Huawei has taken a different path with smartphone innovation compared to rivals Apple and Samsung. "We clearly understand that we cannot win the future and the minds of our consumers by playing the same way that the competition has played," David Kim, Brand Director, Consumer Business Group, Huawei said.
At Huawei, handset development begins with understanding the smartphone user, shared Li Changzhu, VP, Handset Business for the Huawei Consumer Business Group. Li oversees the company's strategy and business development for handsets.In a briefing for media Li said the six major behaviours that Huawei has observed include:
- Smartphone users typically spend long hours online, with Huawei forecasting that average daily use will double in two years. "Your battery must be durable must support you for the whole day," said Li.
- Mobile video on demand is an up-and-coming killer app. There are currently 800 million video app users.
- Photography and sharing pictures are popular activities. Six in 10 smartphone users love taking pictures, resulting in image management issues. "How do you share, how do you help to manage the tons of photos (taken); to search, to store, to secure the photos? And how to share the pictures on the phone (with) the PC?" Li asked.
- Mobile payments is extremely popular in emerging markets, with 47% of smartphone users making use of this capability. In contrast, adoption rates are 20% in developed countries.
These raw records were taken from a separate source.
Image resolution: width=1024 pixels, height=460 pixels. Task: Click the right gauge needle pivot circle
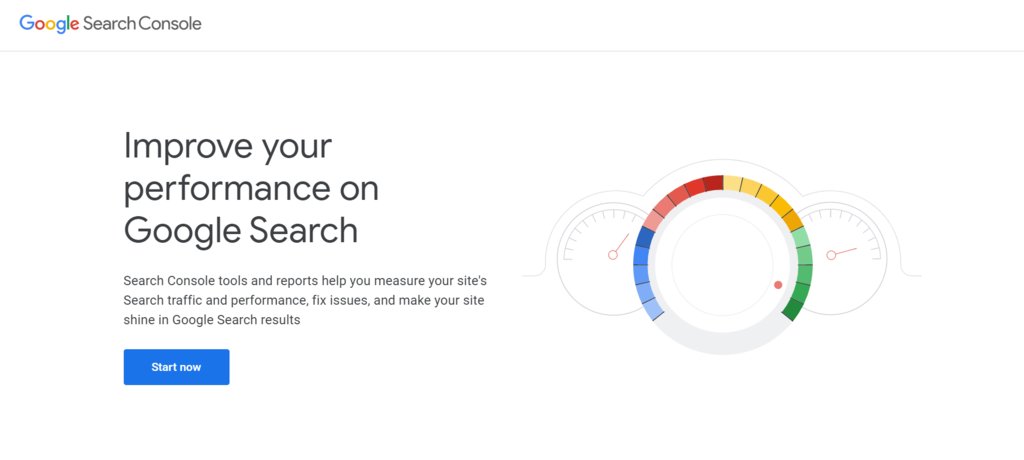coord(831,255)
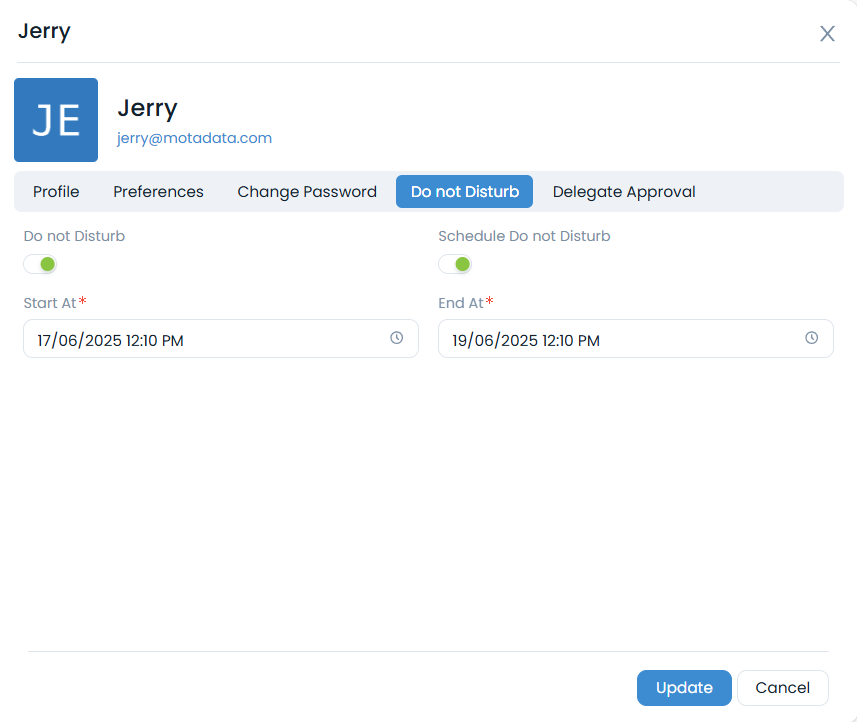Focus the End At date-time field

615,340
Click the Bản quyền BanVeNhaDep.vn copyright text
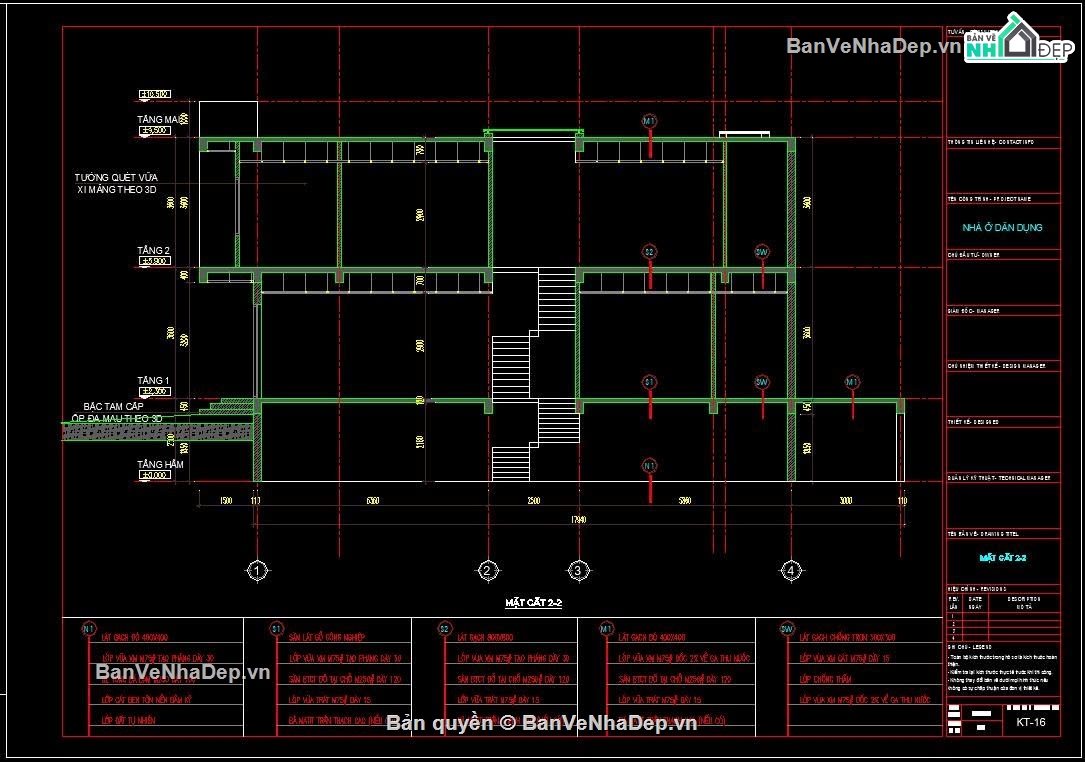This screenshot has height=762, width=1085. click(x=541, y=723)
- Gaming is another mobile favourite. The global gamer population has exploded from 100 million in 1995 to 2.7 billion today, Huawei said.
- Eighty-eight percent of smartphone users use one or more digital healthcare tools. "Everyone cares about their own health, about their own physical and their mental condition as well," Li said. "With solutions from third parties we hope to provide comprehensive services for health."
These behaviours have led to three major painpoints for smartphone use: slowing performance when the average smartphone user utilises nine apps a day; selfies dominating phone usage, accounting for a full third of all photos taken; and bad battery life, informing what Huawei works to improve in future handsets. Today Huawei's phones can achieve as much as two days of uninterrupted performance on a 30-minute charge, the company said.
Huawei's smartphone product philosophy revolves around providing premium quality, enhancing the user experience, and innovation, Li summarised. "Premium products are the core of all our efforts and investments," he said. "The technology must create value for the user."
"(We thought,) why not transfer this technology to smartphones to test the best optics with the best technology?" Li recalled. The result was Huawei's first Leica dual lens camera in the P9 smartphone in April 2016, comprising a 12 megapixel RGB sensor and a 12 megapixel monochrome sensor. The world's first Leica dual camera used a Leica Summarit lens. This was followed by a second-generation Leica dual camera in the Mate 9 smartphone in November 2016 with a 20 megapixel monochrome sensor, a 12 megapixel RGB sensor and 2x hybrid zoom. A third-generation Leica dual camera in the P10 and P10 Plus, featuring a f1.8 Summilux lens, launched February 2017, can take "Leica-style" portraits.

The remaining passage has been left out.